··· Teks Dokumen ···

Pengaruh sosial media: Persepsi dream wedding yang sengaja dibentuk

Tahun 2018, Forbes mengunggah artikel berjudul Bagaimana Media Sosial Mengubah Ide dan Biaya Sebuah Pernikahan Ideal─dalam bahasa inggris. Andrew Arnold, si penulis, menjelaskan perbandingan mencolok antara pernikahan abad ini dengan pernikahan pra-media sosial. Era media sosial telah membawa kenaikan biaya pernikahan di Amerika Serikat secara konstan setiap tahun. Salah satu penyebabnya adalah dorongan untuk terlihat perfect dan instragrammable.

Saya cukup setuju dengan pernyataan tersebut, apalagi didukung hasil riset kalau 62% pasangan yang sudah bertunangan menghabiskan banyak waktu di media sosial. Untuk apa? Mencari tren pernikahan terkini yang bisa masuk ke wedding plan mereka, tentunya.

Kalau melihat fenomena terdekat dengan saya adalah budaya bridesmaid. Sejak kapan munculnya kebiasaan memberi kain pada keluarga dan teman-teman dekat untuk dipakai saat hari-H pun saya tak tahu. Tapi memang hal ini kerap ditemui pada postingan teman-teman yang menikah. Akhirnya, saya pun ikut-ikutan juga─dengan niat supaya keluarga dan sahabat dekat ikut bahagia bersama saya. Tidak lebih.

Tren-tren baru di dunia per-wedding-an ini banyak banget. Tersebar baik di rangkaian acara sebelum hari-H sampai the big day berlangsung. Misalkan, bridal shower, gaya dekorasi, lighting dan smoke di atas pelaminan agar lebih dramatis, serta yang lainnya. Tanpa sadar asupan konten yang masuk membentuk dream wedding versi kita sendiri.

Lantas, Apa benar, semua itu harus ada dan kita bayar?

Hati-hati efek memaksakan kesempurnaan

Punya konsep pernikahan impian bukan sebuah kesalahan. Namanya mimpi memang baiknya kita jadikan motivasi untuk mencapainya, bukan?

Tapi, alangkah lebih baik kalau semua berjalan on the track alias sesuai budget. Supaya nanti kita tak perlu lagi pusing soal tagihan yang belum terbayarkan. Pentingnya menyusun wedding budget sebelum menentukan vendor itu wajib. Supaya proses memilih dan memilah vendor sesuai indikator yang sudah ditetapkan di awal; stay on budget.

··· Baris Tersedia ···

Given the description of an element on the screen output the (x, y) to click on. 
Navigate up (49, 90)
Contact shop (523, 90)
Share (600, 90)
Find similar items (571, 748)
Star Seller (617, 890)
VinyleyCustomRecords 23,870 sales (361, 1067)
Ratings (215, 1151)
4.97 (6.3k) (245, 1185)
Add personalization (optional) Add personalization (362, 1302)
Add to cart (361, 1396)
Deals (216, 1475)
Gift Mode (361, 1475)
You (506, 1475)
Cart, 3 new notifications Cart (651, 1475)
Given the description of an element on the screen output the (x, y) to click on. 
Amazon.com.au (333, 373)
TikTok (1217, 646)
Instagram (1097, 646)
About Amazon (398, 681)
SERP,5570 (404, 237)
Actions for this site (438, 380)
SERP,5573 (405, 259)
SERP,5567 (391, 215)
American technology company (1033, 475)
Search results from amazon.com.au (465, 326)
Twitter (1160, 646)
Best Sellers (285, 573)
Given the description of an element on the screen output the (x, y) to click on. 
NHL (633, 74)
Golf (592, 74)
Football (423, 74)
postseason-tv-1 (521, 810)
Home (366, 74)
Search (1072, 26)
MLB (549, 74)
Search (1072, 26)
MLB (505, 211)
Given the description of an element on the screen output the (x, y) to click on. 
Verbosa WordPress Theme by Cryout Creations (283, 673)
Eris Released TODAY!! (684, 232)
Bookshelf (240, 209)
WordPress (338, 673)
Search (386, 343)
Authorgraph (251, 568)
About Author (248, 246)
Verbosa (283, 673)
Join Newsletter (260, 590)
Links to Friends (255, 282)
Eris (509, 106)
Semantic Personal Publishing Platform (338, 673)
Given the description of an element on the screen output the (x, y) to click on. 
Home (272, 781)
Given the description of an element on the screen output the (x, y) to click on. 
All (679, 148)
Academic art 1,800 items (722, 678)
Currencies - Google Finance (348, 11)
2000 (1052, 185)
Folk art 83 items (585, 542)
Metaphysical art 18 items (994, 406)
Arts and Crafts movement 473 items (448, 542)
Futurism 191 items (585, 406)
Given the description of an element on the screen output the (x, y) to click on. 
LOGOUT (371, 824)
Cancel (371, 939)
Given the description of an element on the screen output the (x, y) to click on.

···

Ringkas teks tentang pengaruh media sosial terhadap pernikahan impian dalam dua kalimat. Baris-baris tersebut tidak berperan dalam tugas ini.

- Jawaban
Era media sosial telah membuat biaya pernikahan di Amerika Serikat naik setiap tahun, antara lain karena dorongan untuk terlihat sempurna, dan asupan konten tentang berbagai tren pernikahan tanpa sadar membentuk gambaran pernikahan impian kita sendiri. Memiliki konsep pernikahan impian bukan kesalahan, tetapi anggaran pernikahan perlu disusun sebelum memilih vendor agar semuanya tetap sesuai anggaran dan tidak menyisakan tagihan.